The basic idea of the generative model is to start with an unconnected set of atoms and some latent “specification” vector for the desired molecule and gradually build up molecules by asking a GGNN to inspect the partial graph at each construction step and decide where to add new bonds to grow a molecule satisfying the specification. The two key challenges in this process are ensuring the output of chemically stable molecules and designing useful low-dimensional specification vectors that can be decoded into molecules by the generative GGNN and are amenable to continuous optimization techniques for finding locally optimal molecules.
For the first challenge, there are many chemical rules that dictate whether a molecular structure is stable.

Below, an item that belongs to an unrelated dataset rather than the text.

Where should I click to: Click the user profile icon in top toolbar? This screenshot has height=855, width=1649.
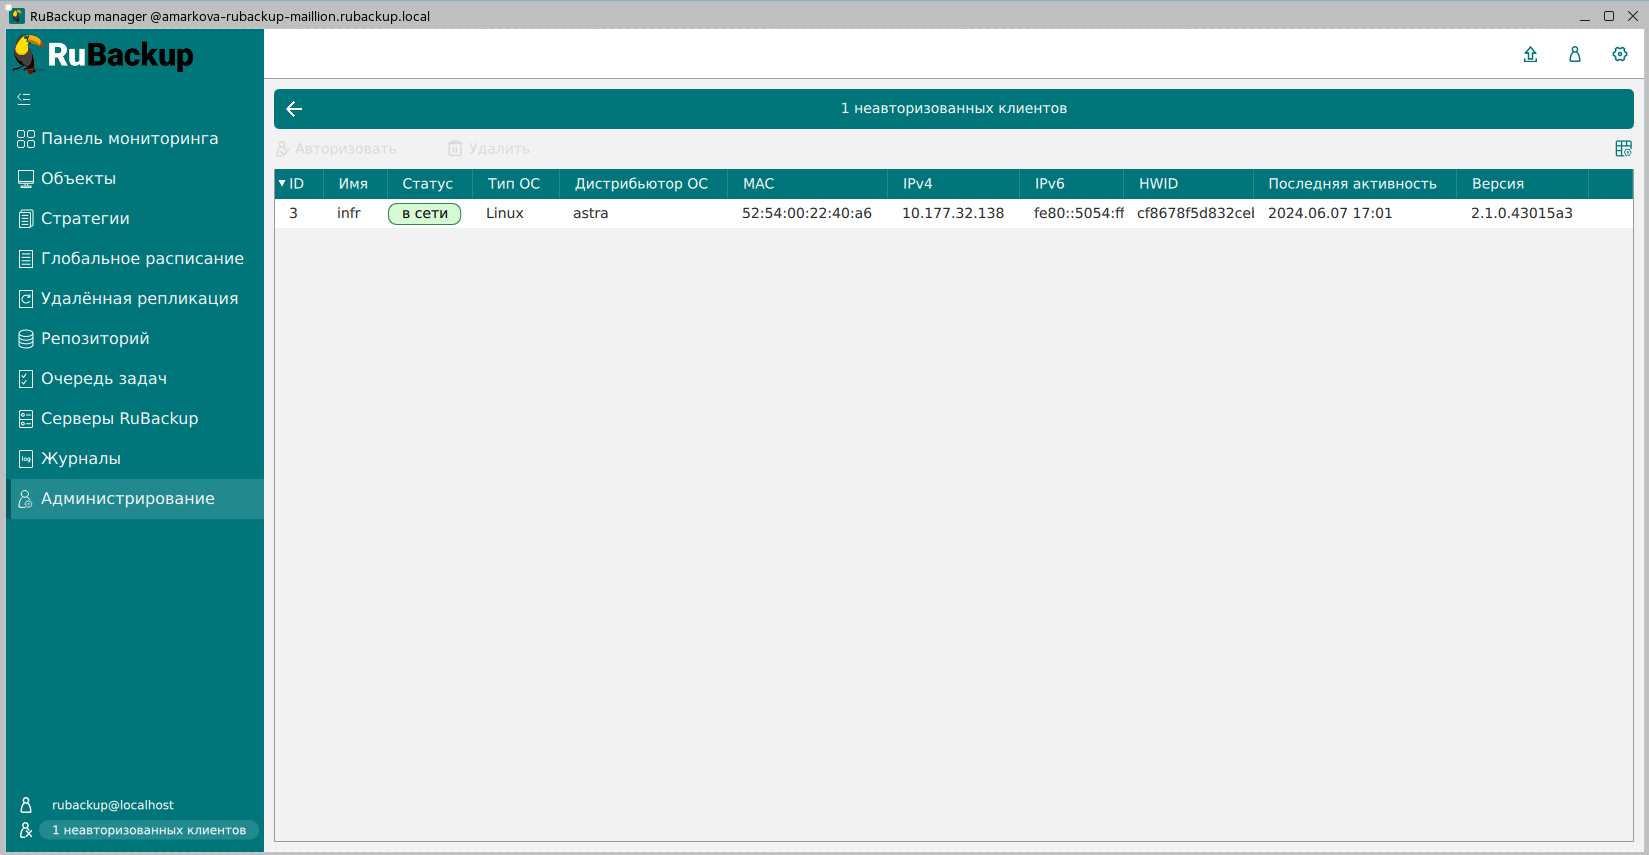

The simplest are the valence rules, which dictate how many bonds an element can make in a molecule. For example, carbon atoms have a valency of four and oxygen a valency of two. Inferring these known rigid rules from data and learning to never violate them in the generative process is a waste of the neural network’s capacity. Instead, in the new work, we simply incorporate known rules into the model, leaving the network free to discover the softer trends and patterns in the data. This approach allows injection of domain expertise and is particularly important in applications where there is not enough data to spend on relearning existing knowledge. We believe that combining this domain knowledge and machine learning will produce the best methods in the future.

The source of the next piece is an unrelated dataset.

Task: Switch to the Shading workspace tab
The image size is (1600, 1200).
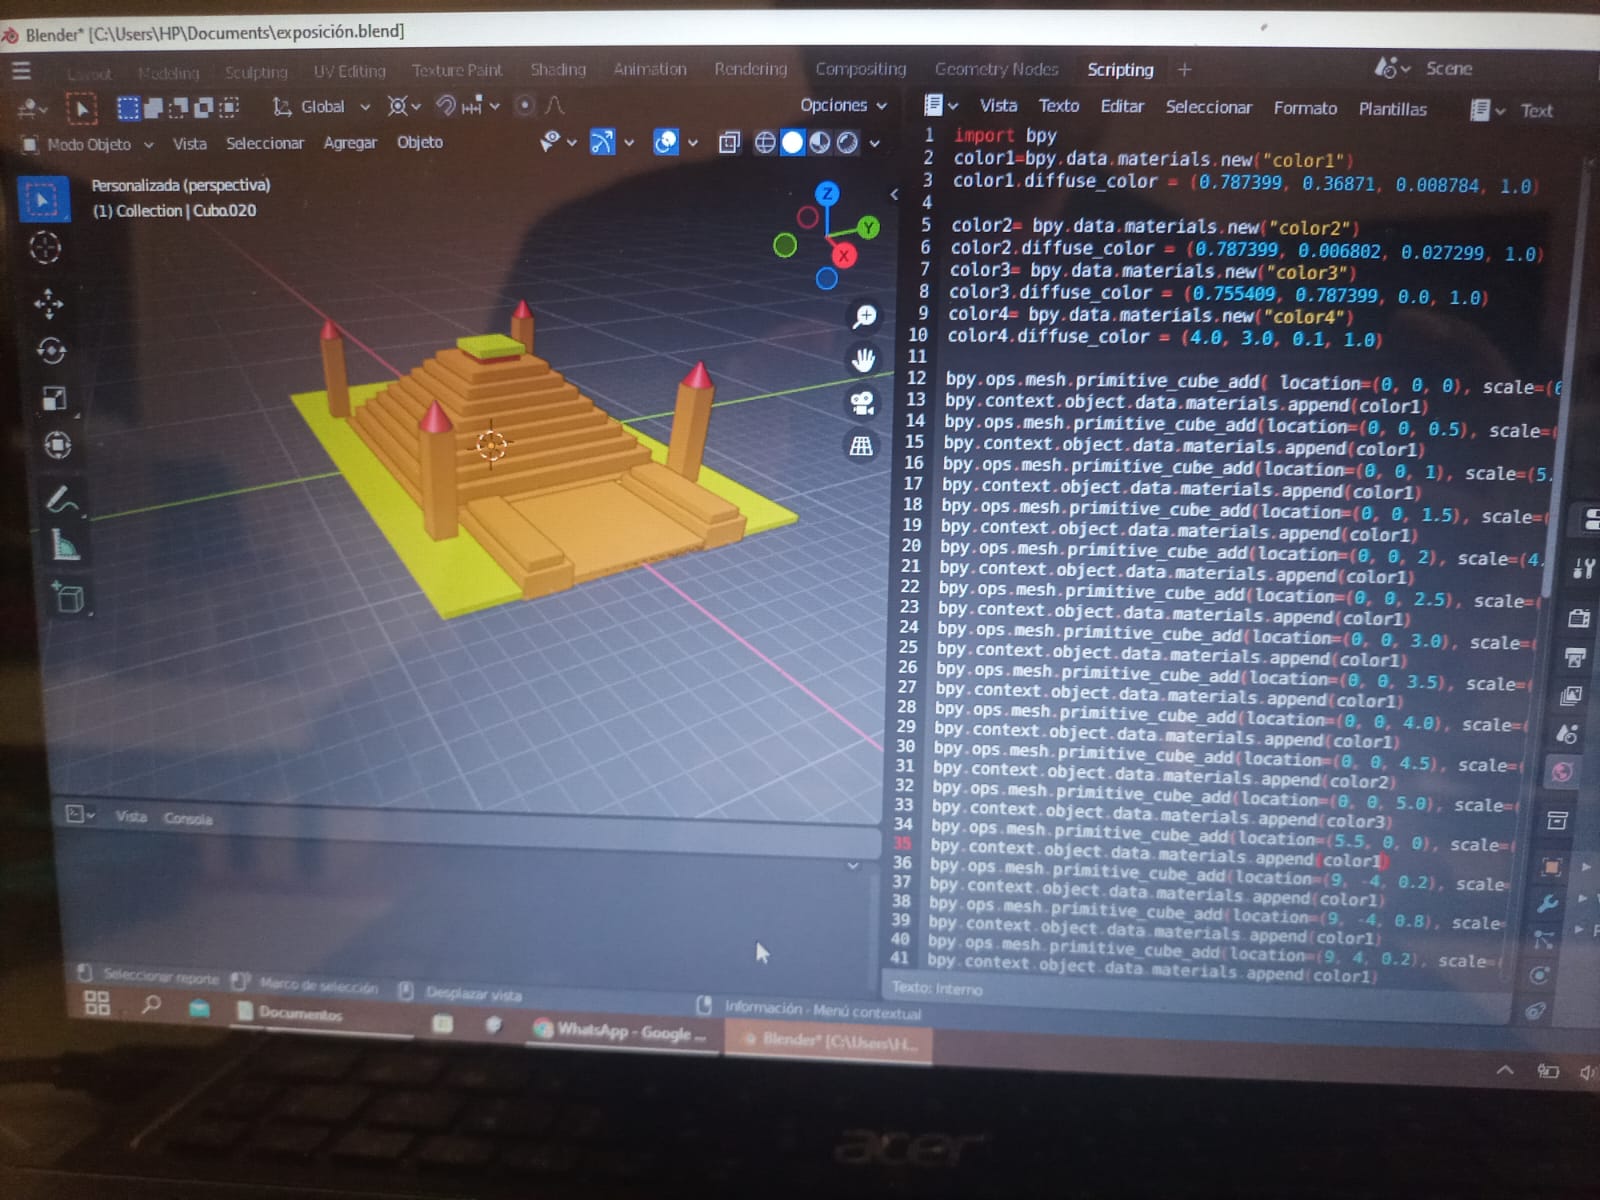Action: (x=557, y=70)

For the second challenge, we used an architecture known as a variational autoencoder to discover a space of meaningful specification vectors. In this architecture, a discriminative GGNN is used to predict some property Y of a molecule X, and the internal vector representations in this discriminative GGNN are used as the specification vector for a generative GGNN. Since these internal representations contain information about both the structure of molecule X and the property Y, continuous optimization methods can be used to find the representation that optimizes property Y; the representation is then decoded to find useful molecules. Example molecules generated by the new system are shown in Figures 2 and 3.
Collaborating with experts
The results in the paper are very promising on simple molecule design tasks. However, deep learning methods for molecule generation are still in their infancy, and real-world molecule design is a very complicated process with many different objectives to consider, such as molecule efficacy, specificity, side effects, and production costs. To make significant further progress will require collaboration of machine learning experts and expert chemists. One of the main aims of this paper is to showcase the basic capabilities of deep learning in this space and thereby act as a starting point for dialogue with chemistry experts to see how these methods could enhance their productivity and have the most impact.